3.1.2 DPC-NF-2010A, Revision 1 Topical Report DPC-NF-201 OA, (Ref. 7), describes Duke Power Company's Nuclear Design Methodology for McGuire and Catawba Nuclear Stations. The nuclear design process consists of mechanical properties used as nuclear design input, the nuclear code system and methodology the licensee intends to use to perform design calculations and to provide operational support, and the development of statistical factors.

Revision 1 of DPC-NF-2010A, updates the report to permit the use of certain methods approved subsequent to the implementation of the original version, such as the use of CASMO-3/SIMULATE-3P reactor physics methods (Ref. 8). Other changes are made to reflect revisions to the core design parameters such as shutdown margin, boron and control rod worth, axial and radial peaking factors, and cycle length, as well as numerous editorial changes.

During the review, the staff also identified a few discrepancies associated with administrative changes. In response to the staff's request for additional information (Ref. 2), the licensee provided further changes to Revision 1 of the Topical report. These modifications include, clarifications to revised sections and minor changes to equations. The NRC staff has reviewed the analyses associated with the changes to Topical Report DPC-NF-2010A and the responses to the requests for additional information pertaining to these changes. The staff has concluded

that the changes to this topical report consist mostly of administrative changes and clarifications to the original NRC approved topical report and that there are no unreviewed methodology or regulatory issues.

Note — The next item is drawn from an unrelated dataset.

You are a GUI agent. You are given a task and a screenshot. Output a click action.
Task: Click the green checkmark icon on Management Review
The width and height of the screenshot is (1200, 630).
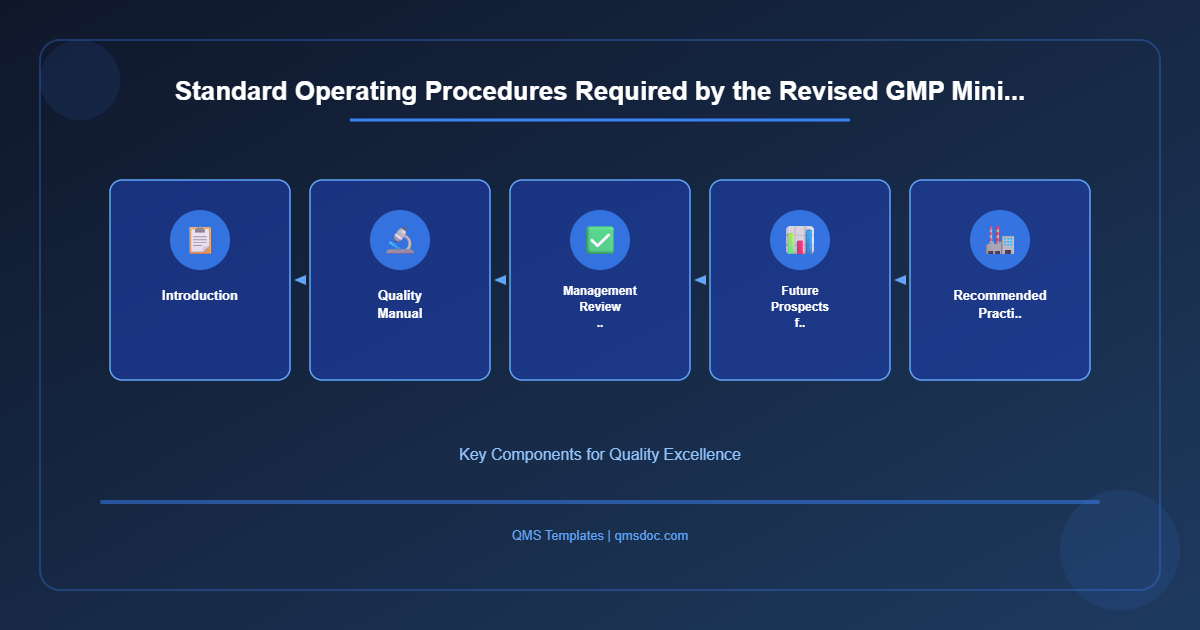click(x=600, y=240)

Therefore, the staff finds the changes acceptable.

3.1.3 DPC-NE-201 1, Revision 1 Topical Report DPC-NE-201 1, (Ref. 9), describes the methodology for performing a maneuvering analysis for four-loop plants, such as McGuire and Catawba Nuclear Station. The licensee has developed this methodology as an alternate to the existing Relaxed Axial Offset Control Methodology. The licensee pointed out that this maneuvering analysis results in several advantages: more flexible and prompt engineering support for the operating stations, consistency with the methods of the licensee's nuclear design process, and potential increases in available margin through the use of three-dimensional monitoring techniques. The increase in margin occurs in limits on power distribution, control rod insertion, and power distribution inputs to the overpower delta-temperature and over-temperature delta-temperature reactor protection system trip functions.

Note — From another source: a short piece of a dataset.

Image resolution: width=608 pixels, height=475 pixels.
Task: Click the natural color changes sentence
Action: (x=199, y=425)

Revision 1 of DPC-NE-201 1, updates the report to include editorial changes, and to permit the use of certain methods approved subsequent to the implementation of the original version, such as the use of CASMO-3/SIMULATE-3P methodology (Ref. 8). Other changes are made to reflect revisions to the core design parameters such as power peaking factors, axial and radial power distributions, and cycle length, as well as numerous editorial changes.

In response to the NRC staff's request for additional information (Ref. 2), the licensee provided additional information to the staff regarding cycle depletion times to clarify issues associated with power peaking versus burnup as a function of cycle time. The licensee's amendment request also included clarifications to revised sections and minor changes to equations. The NRC staff has reviewed the analyses associated with the changes to Topical Report DPC-NE-201 1-A and the responses to the requests for additional information pertaining to the requested changes. Since the changes to this topical report consists mostly of administrative changes and clarifications to the original NRC approved topical report, the staff find the changes acceptable.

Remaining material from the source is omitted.